Demands are growing for a more cohesive voluntary sector voice on dietary health issues.

Paul Lincoln, chief executive of the National Heart Forum, an alliance of more than 40 heart health organisations, said the dozens of charities that have a stake in the nutrition debate need to be better co-ordinated if they are to be as successful in addressing the obesity crisis as anti-smoking groups have been at tackling smoking.

Lincoln claims his view is shared by "everyone except the food industry", including the investment community.

Lincoln likened the nutritional health debate - "the next big public health priority after smoking" - to a David and Goliath battle.

"The food marketing industry is very effective and has huge resources," he said. "Our ability to challenge its excesses needs to be strengthened."

Groups such as Sustain and the Food Commission do a "fantastic job", he said, but are very poorly resourced. He suggested that bigger, richer charities should give money to them.

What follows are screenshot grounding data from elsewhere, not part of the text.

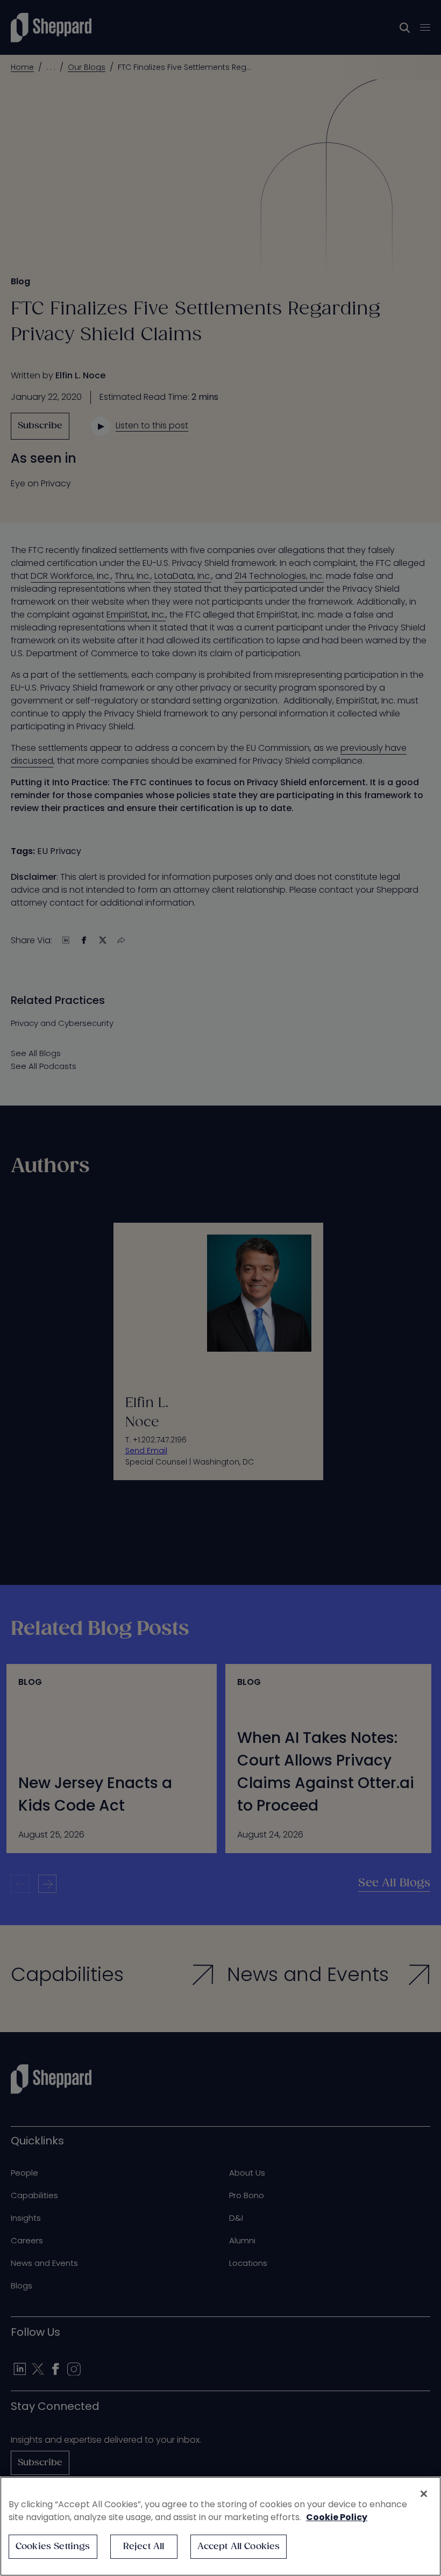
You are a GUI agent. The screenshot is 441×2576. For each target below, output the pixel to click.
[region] (220, 2526)
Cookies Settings (53, 2547)
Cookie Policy (336, 2517)
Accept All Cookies (238, 2547)
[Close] (424, 2494)
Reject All (144, 2547)
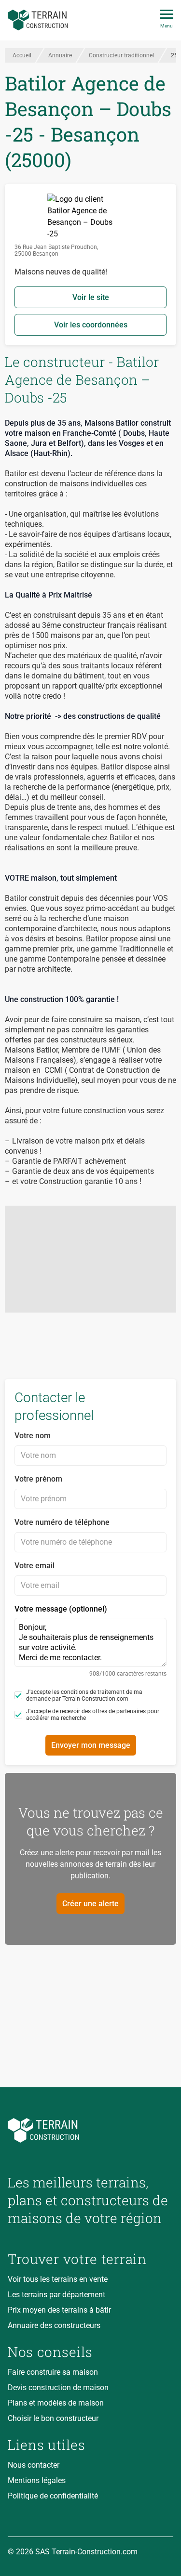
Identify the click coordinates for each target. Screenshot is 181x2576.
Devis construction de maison (58, 2387)
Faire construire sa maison (53, 2372)
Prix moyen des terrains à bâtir (59, 2310)
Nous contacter (33, 2465)
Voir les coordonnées (90, 324)
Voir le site (90, 297)
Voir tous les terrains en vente (58, 2279)
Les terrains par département (56, 2294)
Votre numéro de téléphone (62, 1522)
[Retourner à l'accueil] (90, 2130)
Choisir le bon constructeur (53, 2418)
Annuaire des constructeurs (54, 2325)
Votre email (34, 1565)
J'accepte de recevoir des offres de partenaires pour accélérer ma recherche (92, 1714)
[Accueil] (38, 20)
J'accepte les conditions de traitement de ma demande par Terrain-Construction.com (84, 1695)
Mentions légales (37, 2480)
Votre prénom (38, 1478)
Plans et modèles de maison (56, 2402)
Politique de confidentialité (53, 2495)
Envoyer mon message (90, 1745)
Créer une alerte (90, 1903)
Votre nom (32, 1435)
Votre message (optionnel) (90, 1640)
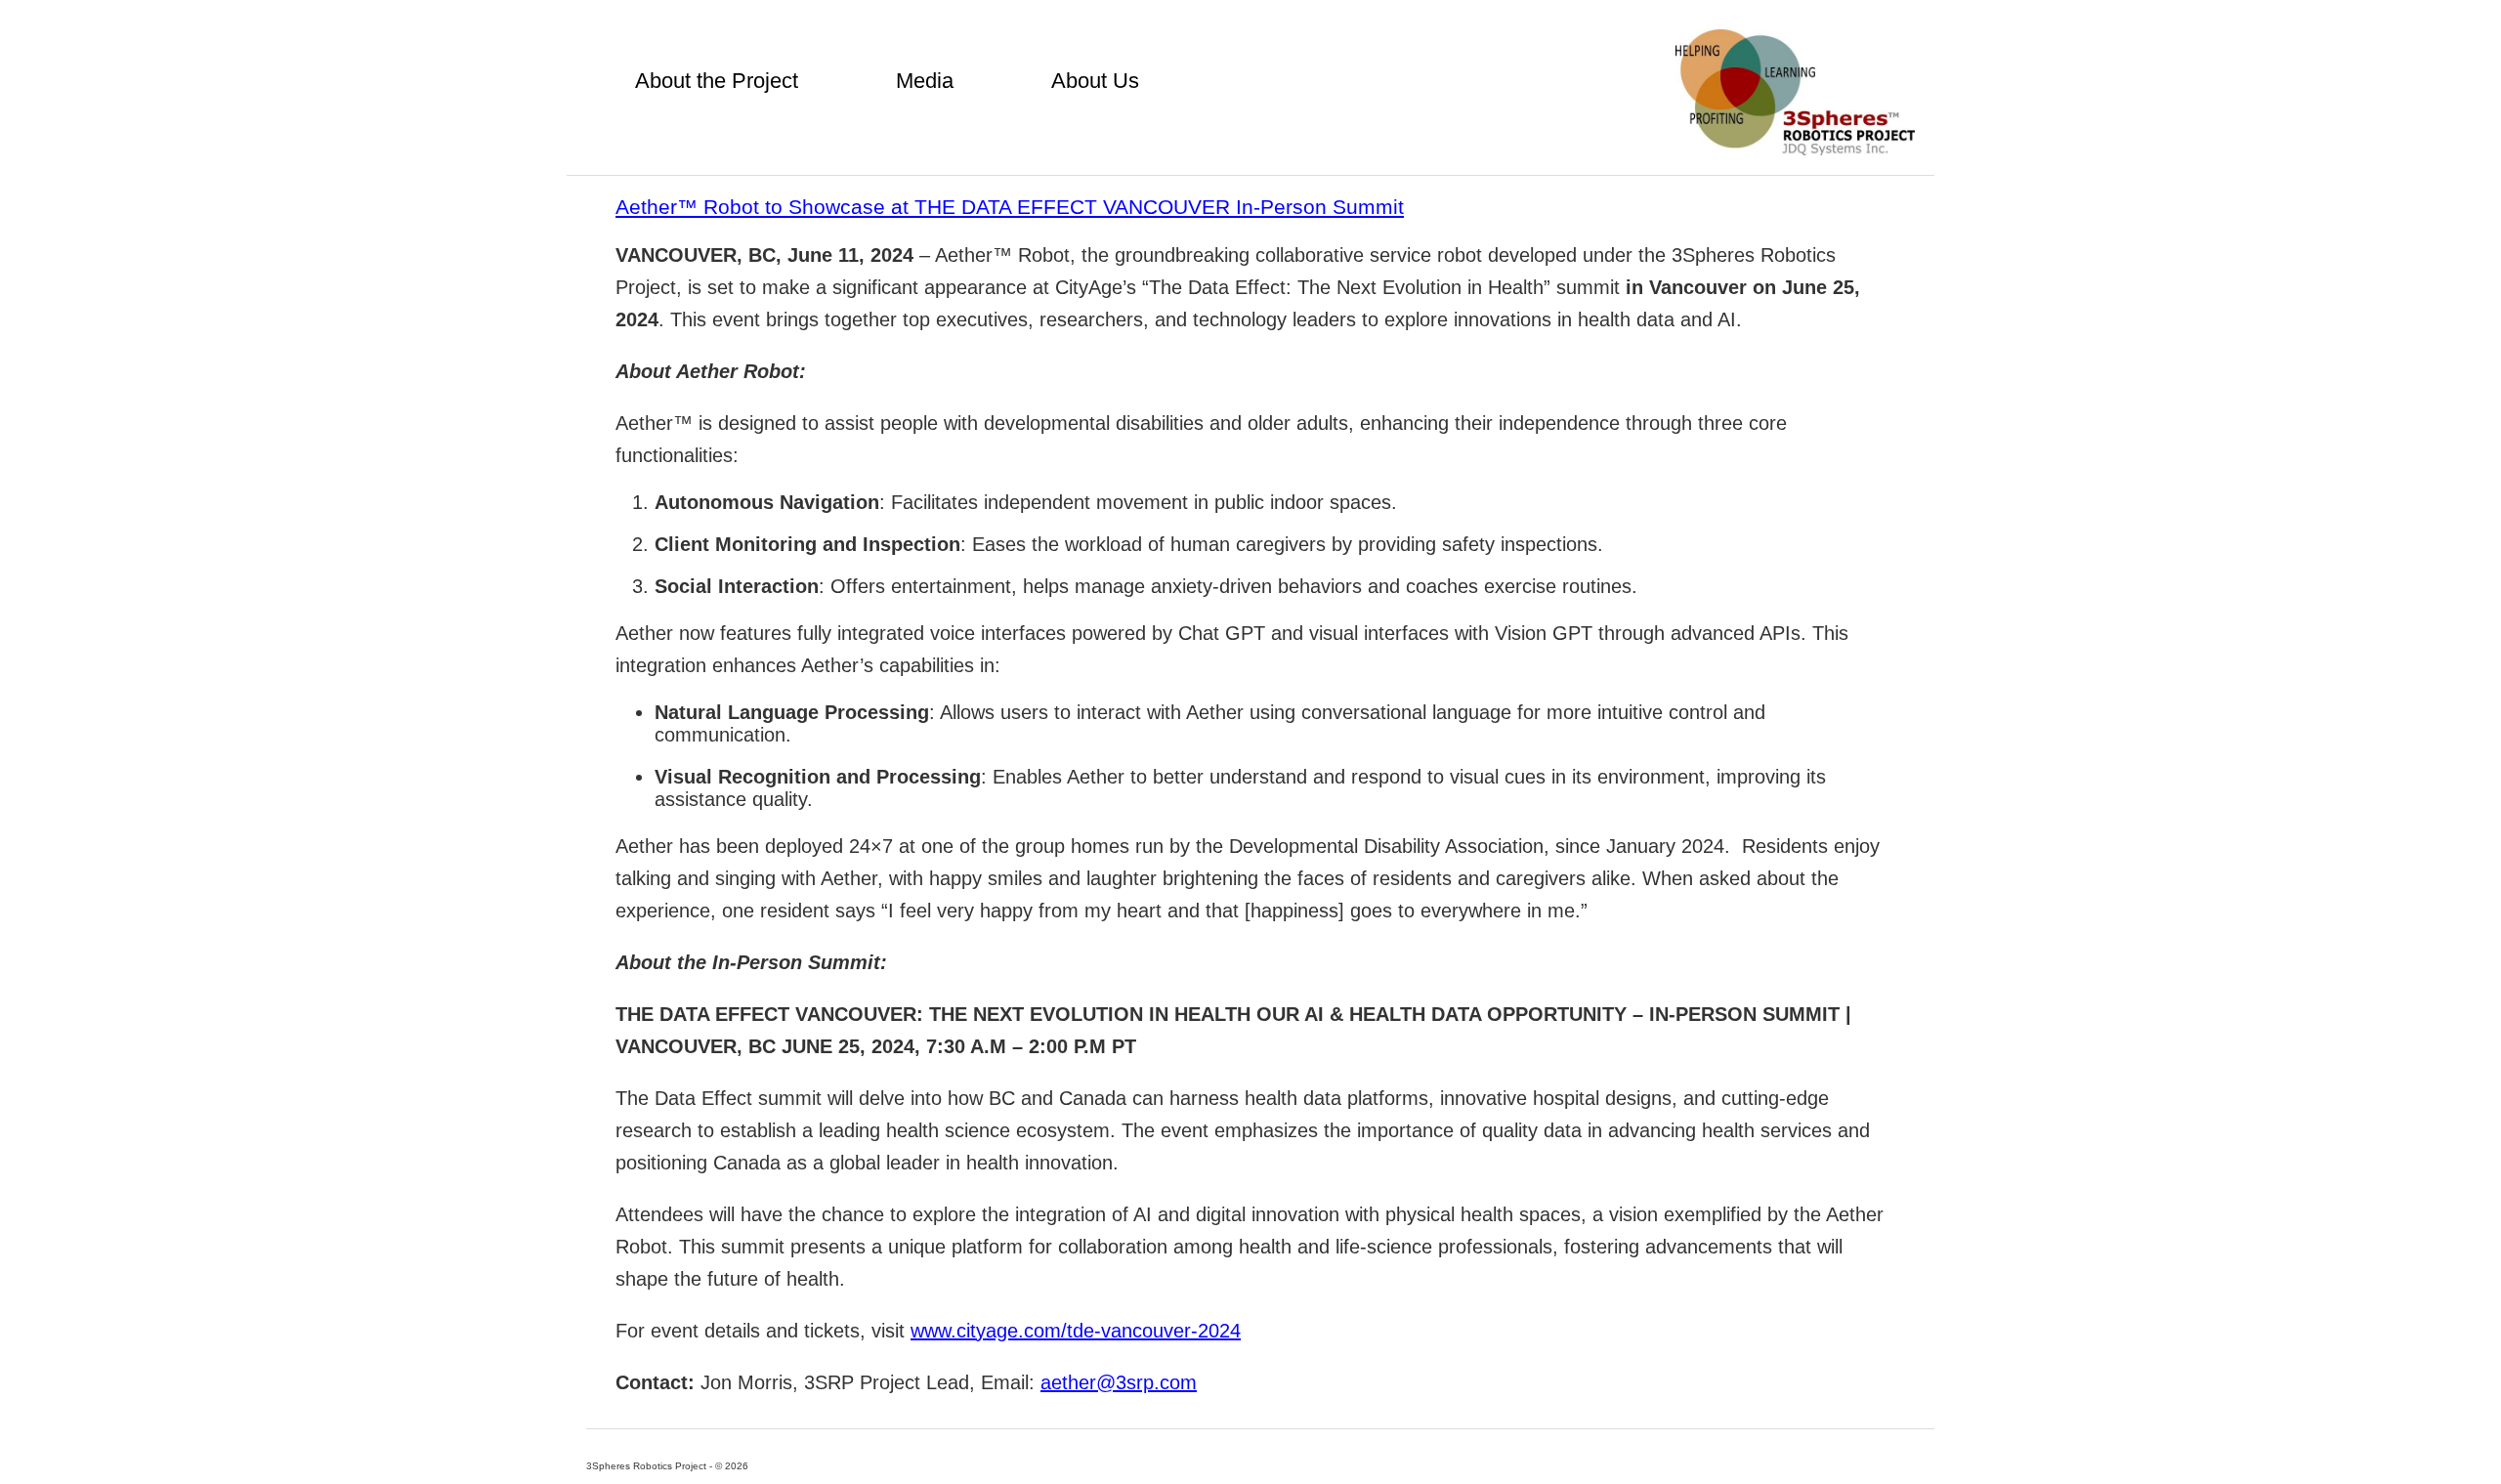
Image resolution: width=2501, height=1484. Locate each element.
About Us (1095, 80)
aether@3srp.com (1118, 1382)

A stronger voice from the voluntary sector would be a great help to the Government in trying to get food companies to be more responsible, Lincoln said. "It would give them legitimacy for action and a mandate for change," he added.

Rachel Crossley, director of investor responsibility at Insight Investment, part of HBOS, said that the likes of Sustain, the Food Commission, Which? and the National Consumer Council were all quite effective on food issues.

But she observed that they "did not seem as organised and co-ordinated as other voluntary groups that campaign on other issues".

Environmental organisations in particular have been good at "plotting and planning and strategising" to determine which groups would focus on which issues in order to maximise their resources and avoid duplication.

"But I don't see any evidence of that in the dietary health arena," she said.

Jeanette Longfield, co-ordinator at Sustain, said the main problem was lack of money and suggested the Government should channel cash for healthy food advertising through groups such as Sustain in the same way it funded the British Heart Foundation and Cancer Research UK to run anti-smoking campaigns.

It would also help if the big heart and cancer charities supported groups such as Sustain in the same way they had supported Ash, she said.

But real change in the nation's health would never come unless the Government "gets some backbone", she added. "Even when the sector does co-ordinate, as 161 organisations have done over the Children's Food Bill, we still can't make the Government quake in its boots in the same way Tesco can," Longfield said.